** Brief **
Count every line of the data that includes "computer". State only the number.

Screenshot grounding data
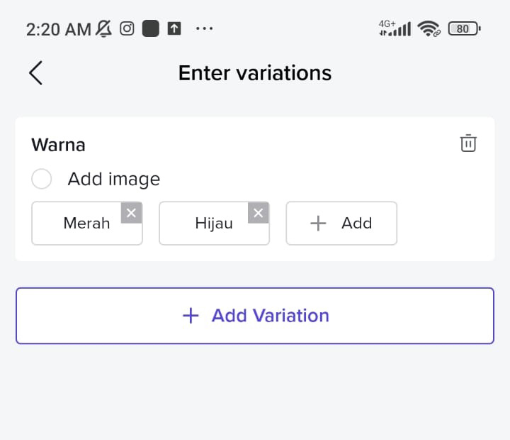Tap the battery indicator showing 80
The image size is (510, 440).
pyautogui.click(x=465, y=28)
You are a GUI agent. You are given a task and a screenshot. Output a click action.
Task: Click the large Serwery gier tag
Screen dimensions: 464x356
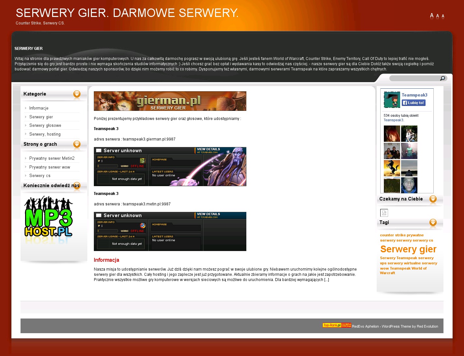408,249
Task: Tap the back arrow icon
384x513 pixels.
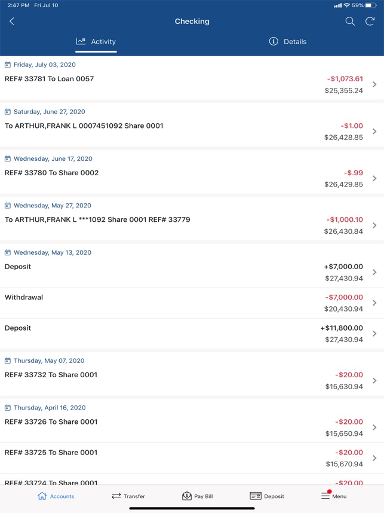Action: click(x=12, y=22)
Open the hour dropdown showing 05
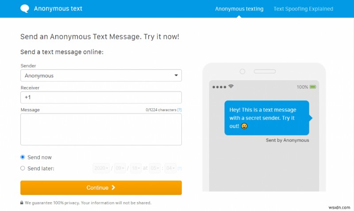The width and height of the screenshot is (354, 211). 156,168
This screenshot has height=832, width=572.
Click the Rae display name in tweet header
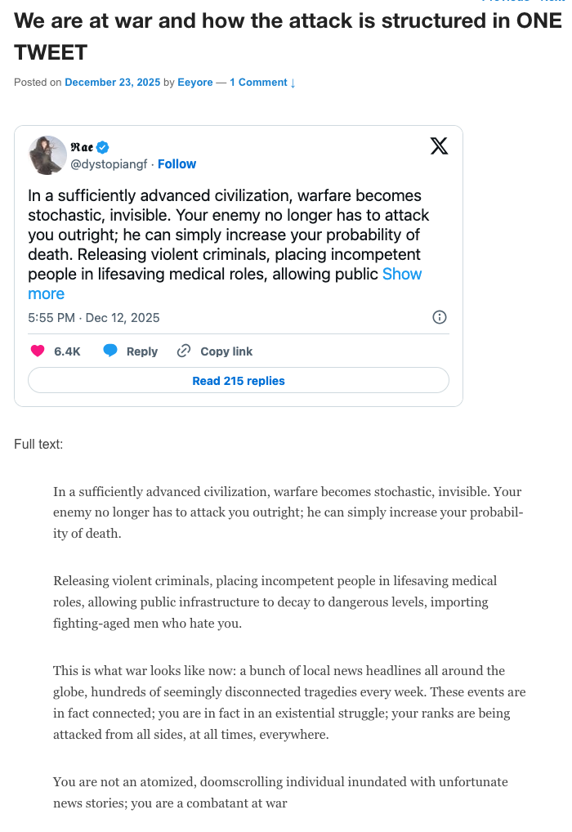(82, 147)
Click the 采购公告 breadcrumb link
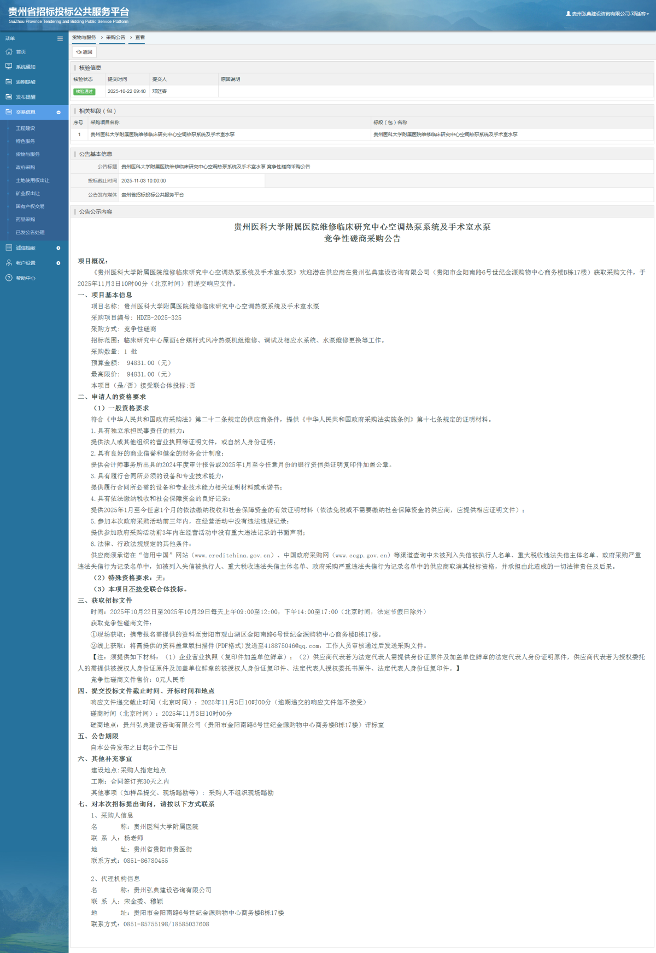Image resolution: width=656 pixels, height=953 pixels. (x=115, y=38)

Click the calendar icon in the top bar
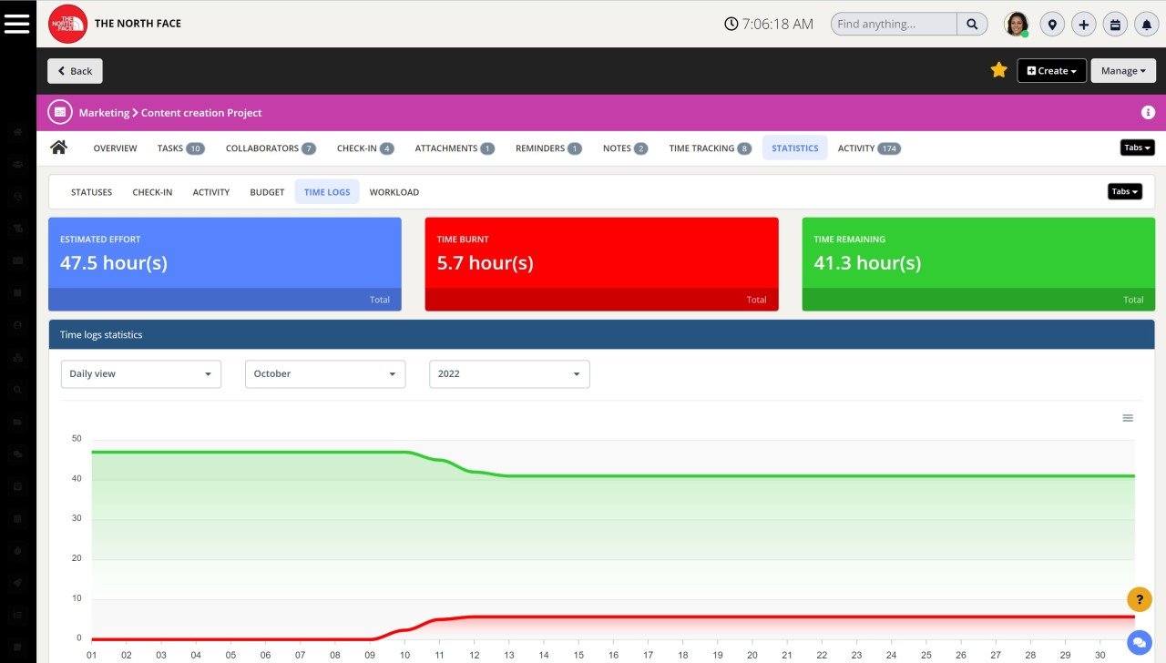click(1115, 24)
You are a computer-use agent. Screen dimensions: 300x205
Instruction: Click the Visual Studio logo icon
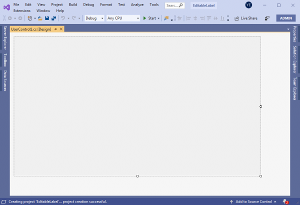pyautogui.click(x=7, y=8)
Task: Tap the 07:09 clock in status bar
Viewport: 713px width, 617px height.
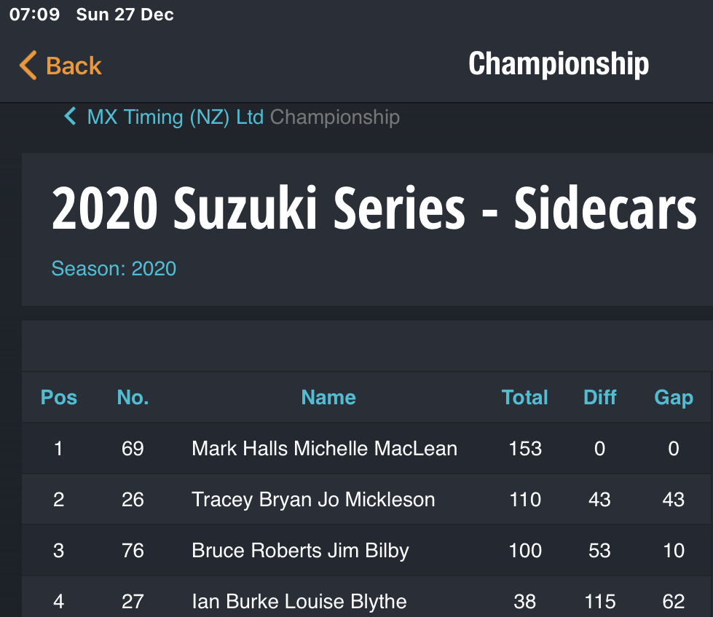Action: 34,15
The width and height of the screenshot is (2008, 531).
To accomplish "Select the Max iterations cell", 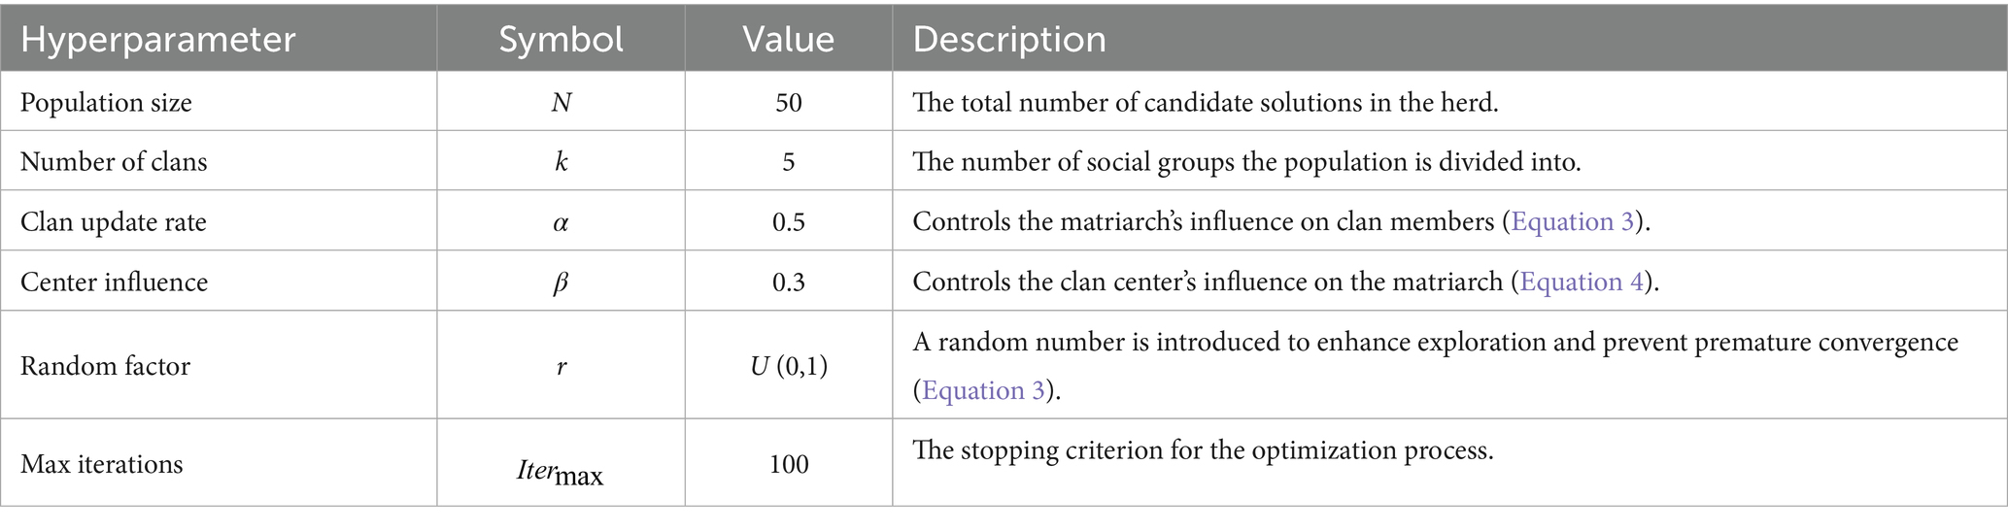I will pyautogui.click(x=101, y=464).
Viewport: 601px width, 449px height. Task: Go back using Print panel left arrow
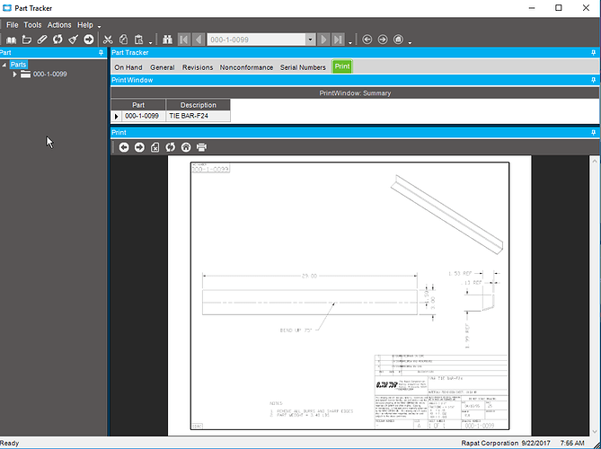click(124, 147)
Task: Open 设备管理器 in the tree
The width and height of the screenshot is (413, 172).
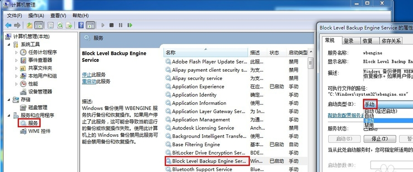Action: (x=40, y=92)
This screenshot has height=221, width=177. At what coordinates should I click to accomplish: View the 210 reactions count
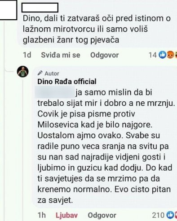coord(158,215)
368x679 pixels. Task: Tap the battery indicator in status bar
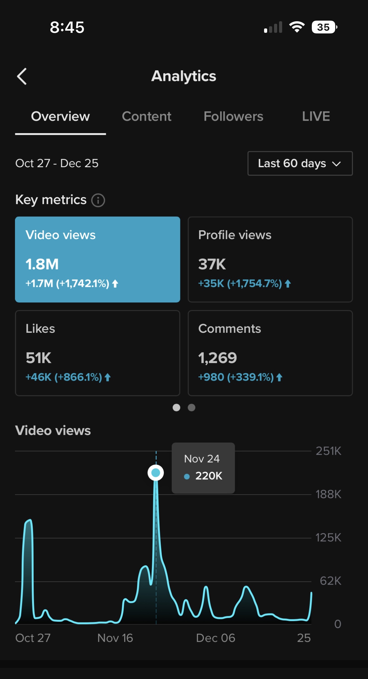[x=324, y=27]
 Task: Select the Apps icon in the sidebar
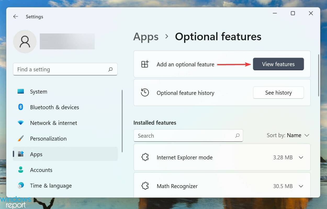[20, 154]
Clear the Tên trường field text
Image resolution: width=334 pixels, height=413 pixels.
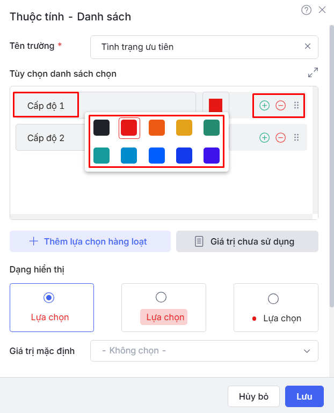pyautogui.click(x=308, y=47)
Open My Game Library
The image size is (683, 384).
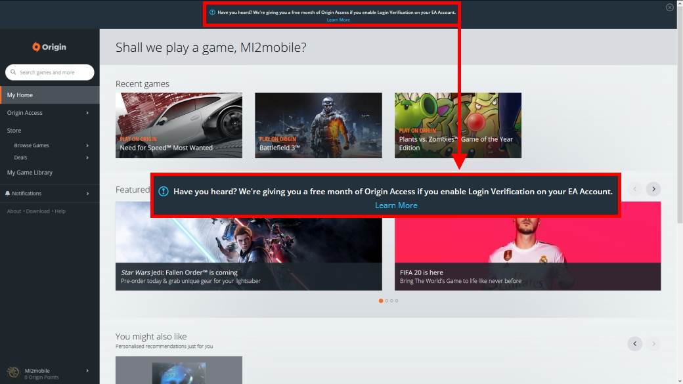click(30, 173)
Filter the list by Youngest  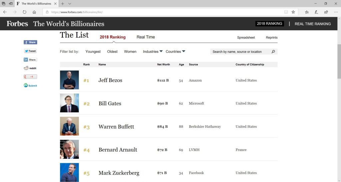(x=93, y=51)
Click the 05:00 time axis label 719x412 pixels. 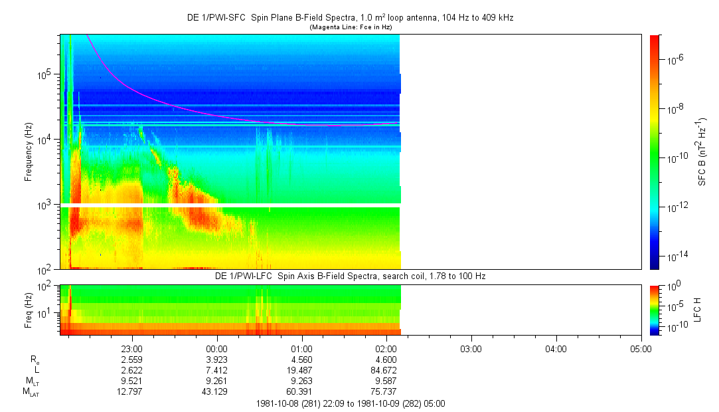click(641, 349)
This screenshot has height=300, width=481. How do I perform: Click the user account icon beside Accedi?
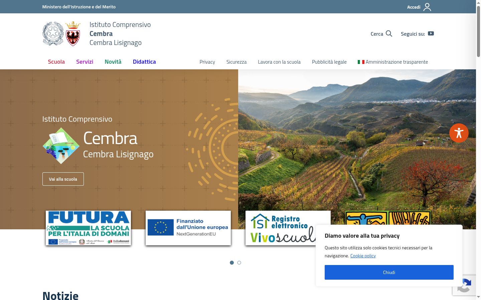point(427,7)
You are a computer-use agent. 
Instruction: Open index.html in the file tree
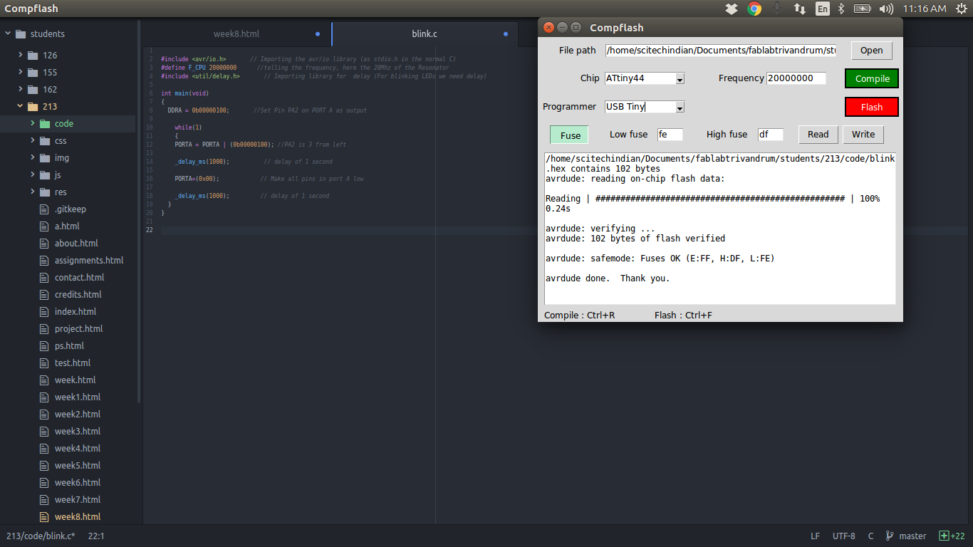pyautogui.click(x=76, y=311)
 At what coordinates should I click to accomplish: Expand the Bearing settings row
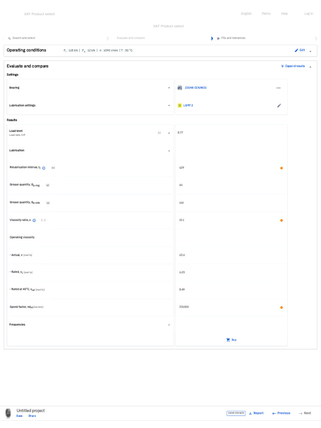(169, 88)
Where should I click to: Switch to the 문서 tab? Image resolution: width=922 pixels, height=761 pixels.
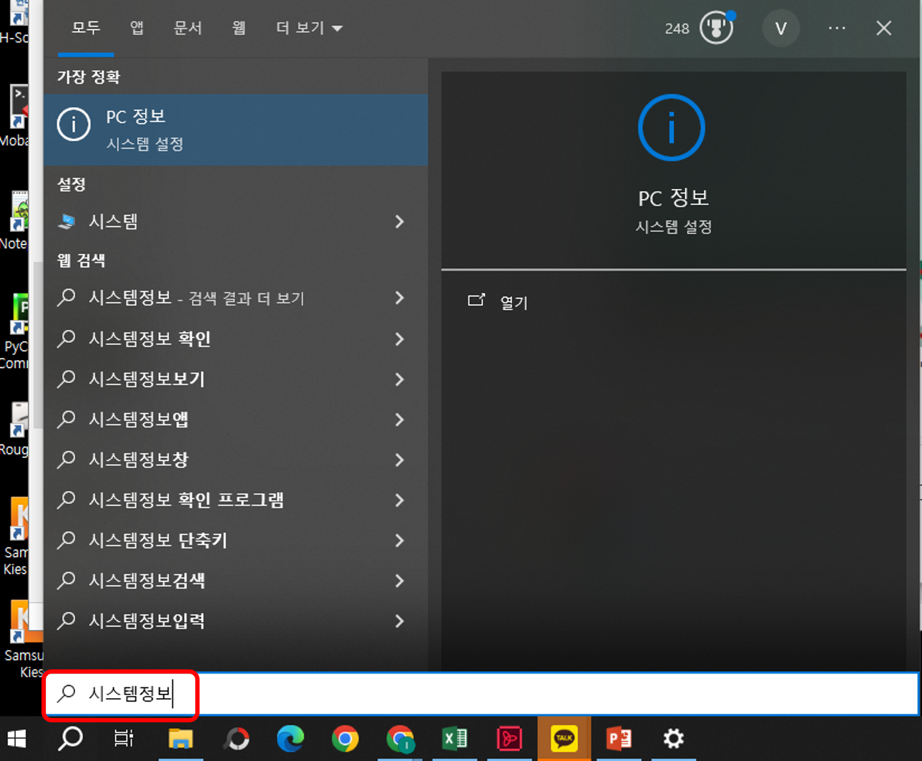(188, 28)
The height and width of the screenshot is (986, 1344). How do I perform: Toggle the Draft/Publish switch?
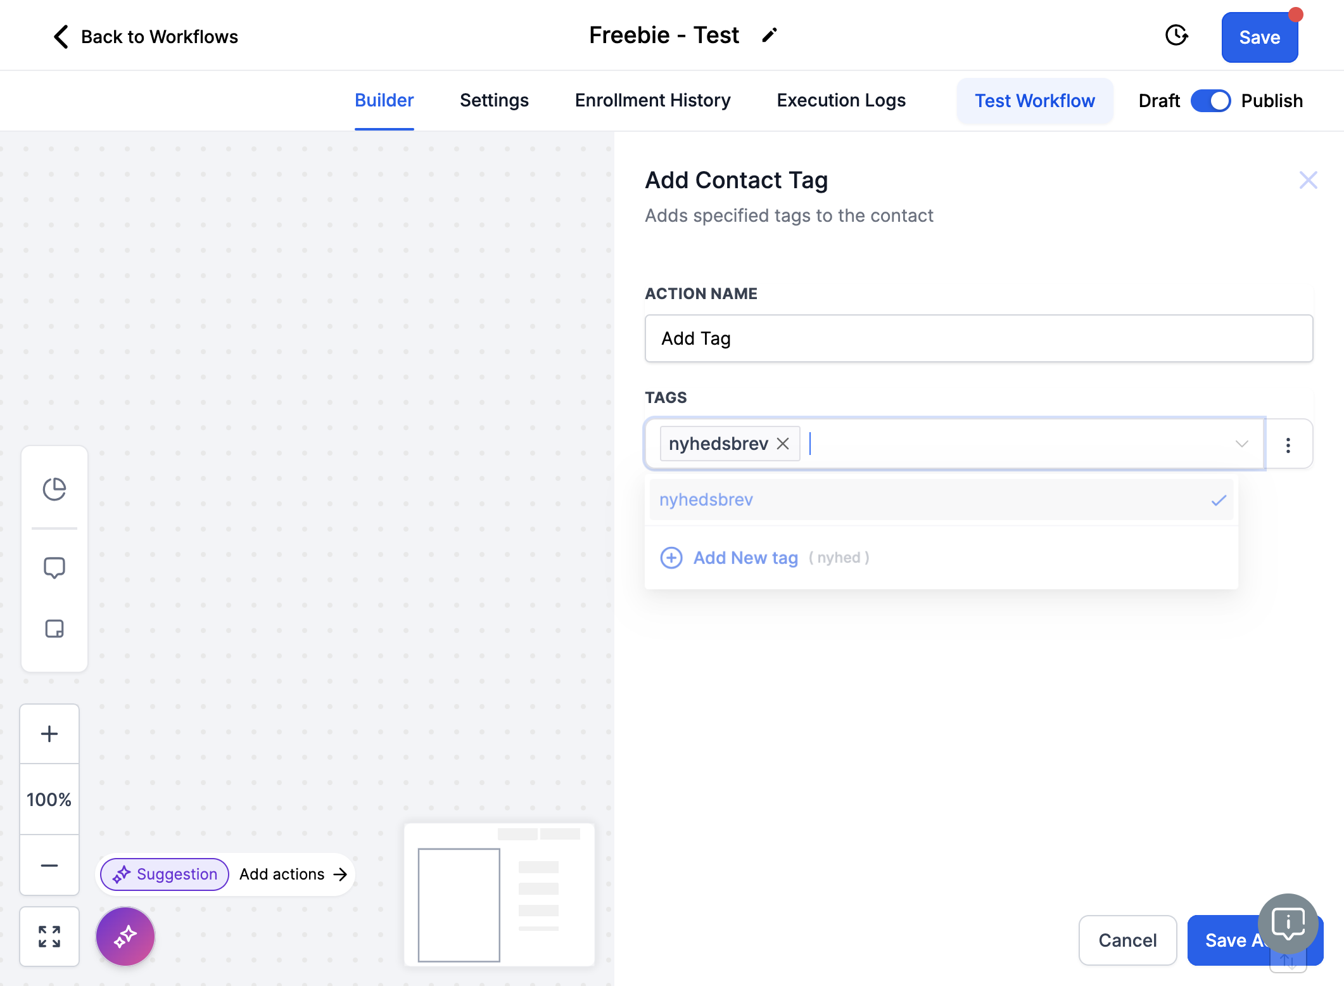(x=1210, y=101)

** Answer section **
2